The first phase focuses on allowing social connections with friends and family, as well as reopening some businesses. Under the first phase, the following will be permitted: non-work gatherings of up to 10 people, retail stores to open with “COVIDSafe” plans in place; restaurants and cafes to open with up to 10 customers at a time and social distancing, and hotels and hostels can reopen. Under the second phase, more businesses can open and restaurants and shops can allow a larger capacity, and businesses such as museums, galleries, theaters, and zoos can open at limited capacity, and campgrounds can open. Interstate travel is considered under phase two and is more likely in phase three.
Due to a large spike in cases in July and August, it is still not clear when Australia will move into phase two.
As of early June, New Zealand had eliminated the virus and lifted all social and economic restrictions, except for border controls. However, the emergence of new cases in mid-July caused the whole country to go back into lockdown.

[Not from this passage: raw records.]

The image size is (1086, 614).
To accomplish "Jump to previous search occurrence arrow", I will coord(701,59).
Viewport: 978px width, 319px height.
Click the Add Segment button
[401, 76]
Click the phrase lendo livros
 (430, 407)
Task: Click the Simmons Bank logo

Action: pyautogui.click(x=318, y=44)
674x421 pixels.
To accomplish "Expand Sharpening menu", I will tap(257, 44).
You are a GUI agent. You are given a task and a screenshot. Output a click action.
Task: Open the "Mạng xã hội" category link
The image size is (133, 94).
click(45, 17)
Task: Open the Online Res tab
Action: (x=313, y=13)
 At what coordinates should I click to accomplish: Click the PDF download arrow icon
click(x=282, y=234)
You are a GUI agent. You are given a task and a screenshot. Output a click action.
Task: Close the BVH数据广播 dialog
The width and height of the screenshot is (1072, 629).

The New Zealand border is currently allowing essential travel only. Citizens, permanent residents, and residents who meet travel criteria may enter the country without permission; other travelers, including essential health workers and partners of New Zealand citizens and residents, must be granted permission. As of April 9, all travelers are required to undergo a 14-day quarantine at a designated quarantine or managed isolation facility.
New Zealand and Australia have discussed a trans-Tasman bubble for travelers wanting to fly between the two countries, but no official dates for doing so have been announced.
Island nations in the Pacific have been largely unaffected by the coronavirus thanks to their remoteness and strict lockdown measures. While Fiji, Kiribati, Tonga are still restricting U.S. citizens from entering, French Polynesia, home of the islands of Tahiti and Bora Bora, was the first Pacific nation to open its borders on July 15.
Travelers arriving in French Polynesia will have to show a negative test taken within three days of their departure and will be required to take another test upon arrival, but there is no requirement to quarantine. Since the reopening, infection rates have risen dramatically and more measures were introduced to enforce social distancing such as banning gatherings and enforcing mask-wearing. However, as of August 31, the border remains open and mandatory quarantines are not being enforced.